Topology optimization is one way to produce structures that are robust against defects by accounting for geometric uncertainties. For example, a perturbation approach typically leads to architectures with redundant load paths that dramatically improve structural stiffness and stability152–154. Damage tolerance of crystal-inspired lattice structures can also be improved by incorporating architectural features that mimic crystalline discontinuities — twinning, grain boundaries, precipitates and separate phases155 — which induce hardening and toughening behaviours. This enhanced damage tolerance is seen in a mesoscale polymer lattice containing eight meta-grains with high-angle boundaries155; compared to a singly oriented lattice, the polycrystal-like structure is able to stop and deflect crack propagation at grain boundaries, increasing the energy absorption of the material by about 5.7 times (Fig. 5c).
Phase transformation
To continue the analogy to crystalline materials, structural transformations of architected materials activated by mechanical or environmental stimuli can be viewed as phase transformations between different geometric and energetic states (Fig. 5d). Within an architected material’s interwoven geometric framework, the mechanical response of each individual building block (beams, walls, shells and unit cells) is constrained by those of its neighbours, such that local perturbations establish a characteristic correlation length scale that represents the affected distance156 (Fig. 5e).
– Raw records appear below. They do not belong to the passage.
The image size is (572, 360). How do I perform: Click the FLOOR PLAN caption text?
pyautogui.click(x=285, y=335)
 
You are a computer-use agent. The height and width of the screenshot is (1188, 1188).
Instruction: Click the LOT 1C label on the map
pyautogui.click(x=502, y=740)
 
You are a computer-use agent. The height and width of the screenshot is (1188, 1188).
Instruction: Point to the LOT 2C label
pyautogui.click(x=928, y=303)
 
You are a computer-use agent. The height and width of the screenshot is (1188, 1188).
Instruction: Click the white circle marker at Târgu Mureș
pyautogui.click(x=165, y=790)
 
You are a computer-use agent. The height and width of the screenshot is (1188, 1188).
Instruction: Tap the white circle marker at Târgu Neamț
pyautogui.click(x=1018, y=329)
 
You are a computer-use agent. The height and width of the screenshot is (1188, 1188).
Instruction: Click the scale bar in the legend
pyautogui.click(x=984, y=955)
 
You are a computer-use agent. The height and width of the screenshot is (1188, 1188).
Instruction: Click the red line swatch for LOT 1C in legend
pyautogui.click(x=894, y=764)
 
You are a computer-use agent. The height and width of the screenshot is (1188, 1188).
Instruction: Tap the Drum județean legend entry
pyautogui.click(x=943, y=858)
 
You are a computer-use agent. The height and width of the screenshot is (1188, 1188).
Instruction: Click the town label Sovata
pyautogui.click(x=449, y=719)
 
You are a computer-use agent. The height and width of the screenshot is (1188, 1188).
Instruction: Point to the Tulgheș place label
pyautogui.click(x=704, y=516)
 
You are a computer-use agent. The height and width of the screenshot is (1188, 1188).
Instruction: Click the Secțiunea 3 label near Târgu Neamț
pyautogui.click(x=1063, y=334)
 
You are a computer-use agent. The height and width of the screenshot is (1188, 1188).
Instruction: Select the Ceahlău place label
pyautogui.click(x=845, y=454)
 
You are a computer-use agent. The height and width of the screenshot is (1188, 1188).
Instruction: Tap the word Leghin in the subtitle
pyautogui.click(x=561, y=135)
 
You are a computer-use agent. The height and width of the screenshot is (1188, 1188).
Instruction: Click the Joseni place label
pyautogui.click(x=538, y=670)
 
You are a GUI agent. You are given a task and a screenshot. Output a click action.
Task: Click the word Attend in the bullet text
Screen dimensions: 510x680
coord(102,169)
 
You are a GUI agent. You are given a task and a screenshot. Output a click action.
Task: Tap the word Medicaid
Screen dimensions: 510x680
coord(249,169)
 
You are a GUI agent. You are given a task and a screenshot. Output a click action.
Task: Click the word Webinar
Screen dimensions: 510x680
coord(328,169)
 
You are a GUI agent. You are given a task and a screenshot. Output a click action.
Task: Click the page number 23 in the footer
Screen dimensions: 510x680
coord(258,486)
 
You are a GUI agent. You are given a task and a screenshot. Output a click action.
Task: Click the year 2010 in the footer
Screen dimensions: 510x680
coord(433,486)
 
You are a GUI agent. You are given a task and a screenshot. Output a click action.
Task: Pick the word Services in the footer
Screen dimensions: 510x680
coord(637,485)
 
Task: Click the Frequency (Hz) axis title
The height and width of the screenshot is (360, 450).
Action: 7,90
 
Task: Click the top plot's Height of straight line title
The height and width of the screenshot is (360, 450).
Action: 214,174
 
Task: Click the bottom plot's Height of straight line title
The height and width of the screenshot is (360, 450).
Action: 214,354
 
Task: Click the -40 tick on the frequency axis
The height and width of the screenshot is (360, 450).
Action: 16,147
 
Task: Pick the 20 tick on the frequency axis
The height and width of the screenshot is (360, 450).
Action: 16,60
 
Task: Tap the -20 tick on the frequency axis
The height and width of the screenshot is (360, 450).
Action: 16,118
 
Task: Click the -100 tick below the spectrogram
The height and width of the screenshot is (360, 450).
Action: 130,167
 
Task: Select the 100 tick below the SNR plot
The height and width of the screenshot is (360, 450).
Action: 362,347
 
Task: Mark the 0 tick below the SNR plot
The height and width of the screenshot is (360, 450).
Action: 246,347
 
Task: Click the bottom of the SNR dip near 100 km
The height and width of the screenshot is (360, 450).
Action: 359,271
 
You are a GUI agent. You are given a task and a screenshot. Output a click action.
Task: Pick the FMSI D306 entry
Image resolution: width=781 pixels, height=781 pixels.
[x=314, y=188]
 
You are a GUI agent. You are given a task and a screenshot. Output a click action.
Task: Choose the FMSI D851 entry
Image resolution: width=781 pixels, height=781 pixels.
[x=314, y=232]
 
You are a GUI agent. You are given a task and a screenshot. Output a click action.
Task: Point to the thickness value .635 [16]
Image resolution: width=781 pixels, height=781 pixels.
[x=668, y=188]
When a 1D tessellation of multi-stable architected materials is deformed to a lower energy state at one end, coupled near-neighbour interactions drive the phase-transformation front forward, which can be quantitatively described as propagating shock fronts157 (Fig. 5e) or transition waves158. In 2D or 3D networks, the defect landscape influences the propagation of such phase transitions, and prescribed defects can be used to guide the evolving domain distribution159,160. In an electrochemically reconfigurable network, the spontaneous bi-stable phase separation can be controlled by the magnitude of the applied current, which dictates the deformation rate18 (Fig. 5f), with higher rates forming smaller domains, a process analogous to rapid quenching of a molten crystalline solid. The stochastic distribution of the domain sizes can be analysed by statistical mechanics and is subject to the influence of random and prescribed defects as well as reaction temperature.
Topological properties
Topologically protected properties in the mechanical response of architected materials can be explored in the context of their electronic counterparts, such as the quantum Hall effect (Fig. 5g) and the quantum spin Hall effect in topological insulators. Mechanical metamaterials have been demonstrated to contain topologically protected edge states of the elastic and acoustic wave propagation, which can travel through the defects and sharp features without backscattering, analogously to the edge-state current in topological insulators161–166 (Fig. 5h). Mechanical167 or circuit168,169 reconfiguration can reprogram the domain boundaries along which such topological edge states propagate. Topological defects placed at specific dislocations in an otherwise rigid structure also allow localized motion. When designed into a deformed kagome lattice, composed of stiff elements connected by free hinges with equal number of constraints and degrees of freedom everywhere, the defects permit motion only near the dislocation sites170 (Fig. 5i). In another mechanical metamaterial analogous to a spin system with tunable ferromagnetic and antiferromagnetic interactions, topological defects can separate and steer deformations and stresses to distinct regions of the architected network in response to external actuation at specific sites171. Other topological properties explored in architected mechanical networks include static non-reciprocity172, topological negative refraction173, nonlinear soliton conduction174 and higher-order mechanical topological insulators175,176.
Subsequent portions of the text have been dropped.